# What the task requires
What you should end up with is an exact copy of the lines from the one holding "Screen dimensions: 1568x764" through the last line of the entries below, both included, and nothing else; leave every picture out.

# Records provided
########################################

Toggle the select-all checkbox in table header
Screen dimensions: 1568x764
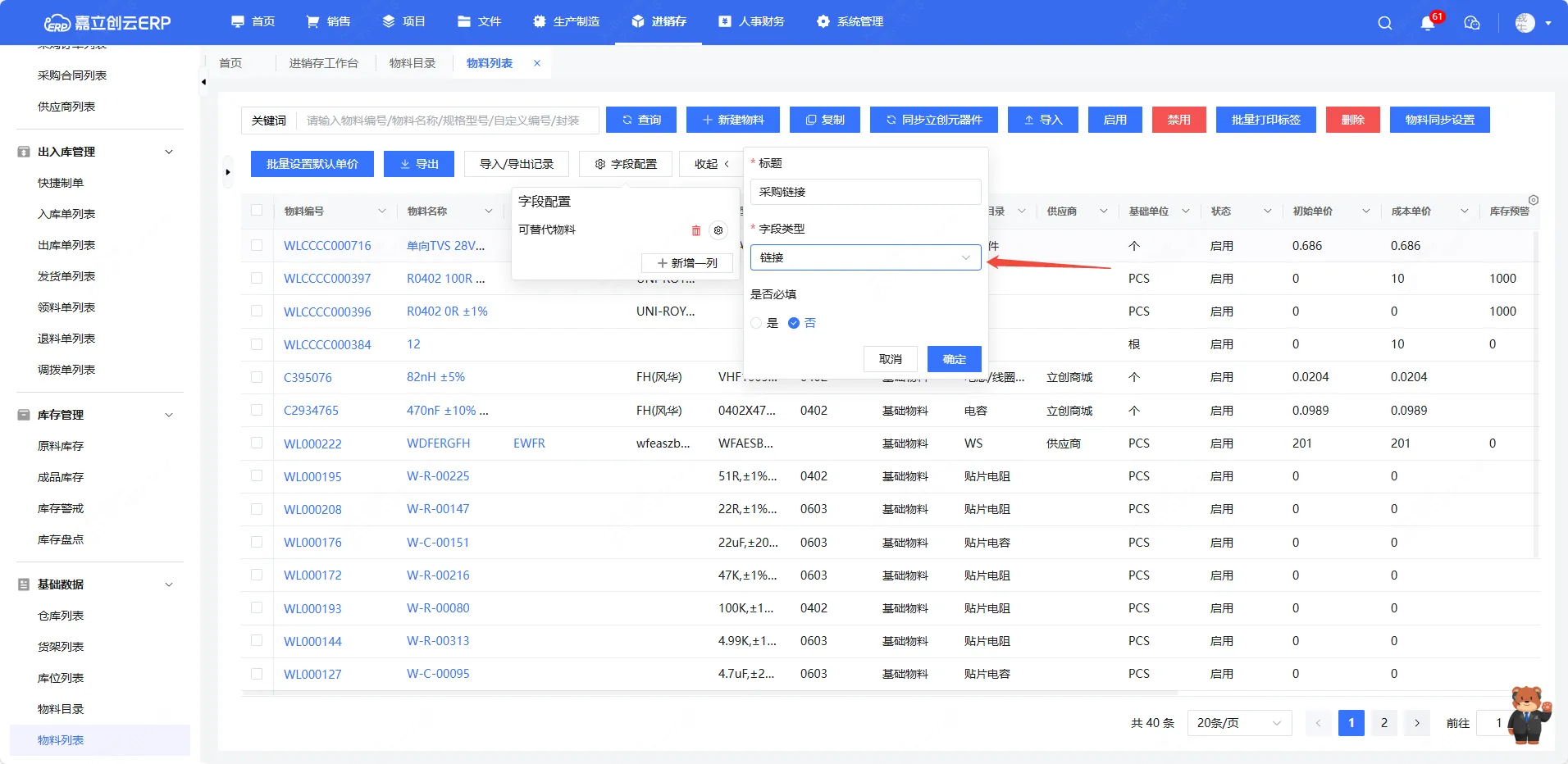coord(257,211)
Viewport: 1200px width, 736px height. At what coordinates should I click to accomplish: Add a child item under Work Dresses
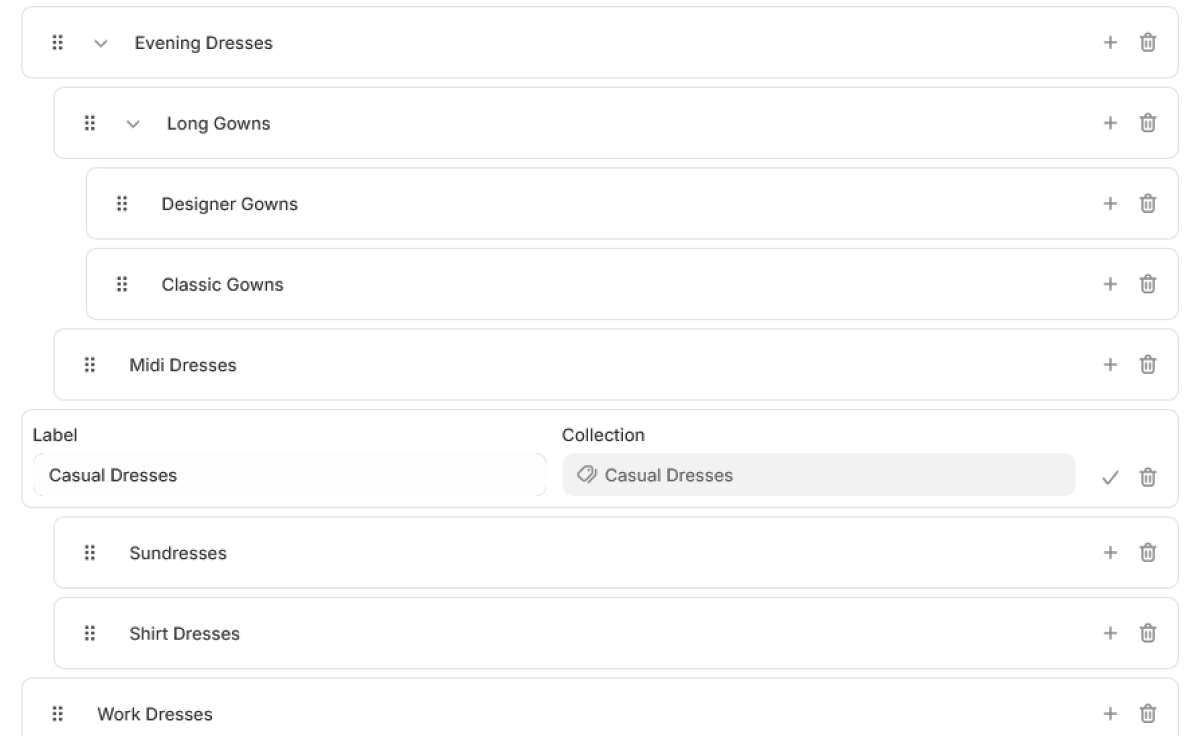click(x=1109, y=714)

########################################

# Response
Screen dimensions: 1568x764
coord(257,211)
Viewport: 1200px width, 736px height. At what coordinates should I click to accomplish: Add a child item under Work Dresses
click(x=1109, y=714)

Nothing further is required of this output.